→ **TASK INSTRUCTIONS**
Return everything from the start of the data down to the line containing "1372x870 pixels. 342,118", reproducing each line without any change.

[Data on locating words and elements]
________________________
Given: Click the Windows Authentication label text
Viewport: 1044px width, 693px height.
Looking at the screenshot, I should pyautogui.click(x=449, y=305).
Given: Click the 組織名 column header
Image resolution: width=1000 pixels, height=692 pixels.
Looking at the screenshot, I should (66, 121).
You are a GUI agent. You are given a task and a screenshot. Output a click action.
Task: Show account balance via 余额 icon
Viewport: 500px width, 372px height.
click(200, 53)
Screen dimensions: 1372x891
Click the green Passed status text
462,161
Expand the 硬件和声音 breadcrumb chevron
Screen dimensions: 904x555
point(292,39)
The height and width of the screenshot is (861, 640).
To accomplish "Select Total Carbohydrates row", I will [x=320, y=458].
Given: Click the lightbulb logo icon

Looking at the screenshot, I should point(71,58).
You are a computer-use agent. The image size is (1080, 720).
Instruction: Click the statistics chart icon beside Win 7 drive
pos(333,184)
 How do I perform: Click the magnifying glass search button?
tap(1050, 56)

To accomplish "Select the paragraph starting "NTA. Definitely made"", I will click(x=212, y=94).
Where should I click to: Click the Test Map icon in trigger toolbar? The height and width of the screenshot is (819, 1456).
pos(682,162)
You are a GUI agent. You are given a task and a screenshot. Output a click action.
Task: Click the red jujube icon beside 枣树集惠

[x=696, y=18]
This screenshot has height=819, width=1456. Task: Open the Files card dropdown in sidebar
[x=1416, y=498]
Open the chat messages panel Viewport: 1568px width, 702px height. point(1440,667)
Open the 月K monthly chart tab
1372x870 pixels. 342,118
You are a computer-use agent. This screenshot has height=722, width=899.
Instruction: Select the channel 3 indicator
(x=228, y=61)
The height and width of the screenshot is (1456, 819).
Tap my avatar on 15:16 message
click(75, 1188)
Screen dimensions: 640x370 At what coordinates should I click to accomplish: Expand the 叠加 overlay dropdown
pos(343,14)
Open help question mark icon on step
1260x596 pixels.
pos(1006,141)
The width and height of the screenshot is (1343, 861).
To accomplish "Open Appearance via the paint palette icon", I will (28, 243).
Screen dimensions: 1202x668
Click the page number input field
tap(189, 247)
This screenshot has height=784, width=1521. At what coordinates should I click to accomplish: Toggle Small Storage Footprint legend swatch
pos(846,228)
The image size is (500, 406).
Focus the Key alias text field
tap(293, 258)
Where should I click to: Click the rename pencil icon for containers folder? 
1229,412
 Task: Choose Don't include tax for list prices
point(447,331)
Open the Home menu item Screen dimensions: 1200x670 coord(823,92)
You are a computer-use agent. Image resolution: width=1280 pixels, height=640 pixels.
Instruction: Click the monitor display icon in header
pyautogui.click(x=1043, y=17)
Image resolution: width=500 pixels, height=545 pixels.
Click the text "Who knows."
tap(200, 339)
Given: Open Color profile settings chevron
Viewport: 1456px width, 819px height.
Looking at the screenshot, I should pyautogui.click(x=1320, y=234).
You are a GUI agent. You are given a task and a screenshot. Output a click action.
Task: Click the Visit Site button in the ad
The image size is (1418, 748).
________________________
→ **SOLUTION BELOW**
Given: Click the Windows Authentication label text
Viewport: 1044px width, 693px height.
Looking at the screenshot, I should pyautogui.click(x=449, y=305).
Given: Click the 組織名 column header
Image resolution: width=1000 pixels, height=692 pixels.
Looking at the screenshot, I should (66, 121).
You are a GUI agent. You are given a task and a screenshot. Output a click action.
Task: Show account balance via 余额 icon
Viewport: 500px width, 372px height.
click(200, 53)
Screen dimensions: 1372x891
Click the green Passed status text
462,161
Expand the 硬件和声音 breadcrumb chevron
Screen dimensions: 904x555
point(292,39)
The height and width of the screenshot is (861, 640).
To accomplish "Select Total Carbohydrates row", I will [x=320, y=458].
Given: Click the lightbulb logo icon

Looking at the screenshot, I should point(71,58).
You are a computer-use agent. The image size is (1080, 720).
Instruction: Click the statistics chart icon beside Win 7 drive
pos(333,184)
 How do I perform: Click the magnifying glass search button?
tap(1050, 56)

To accomplish "Select the paragraph starting "NTA. Definitely made"", I will click(x=212, y=94).
Where should I click to: Click the Test Map icon in trigger toolbar? The height and width of the screenshot is (819, 1456).
pos(682,162)
You are a GUI agent. You are given a task and a screenshot. Output a click action.
Task: Click the red jujube icon beside 枣树集惠

[x=696, y=18]
This screenshot has height=819, width=1456. Task: Open the Files card dropdown in sidebar
[x=1416, y=498]
Open the chat messages panel Viewport: 1568px width, 702px height. point(1440,667)
Open the 月K monthly chart tab
1372x870 pixels. 342,118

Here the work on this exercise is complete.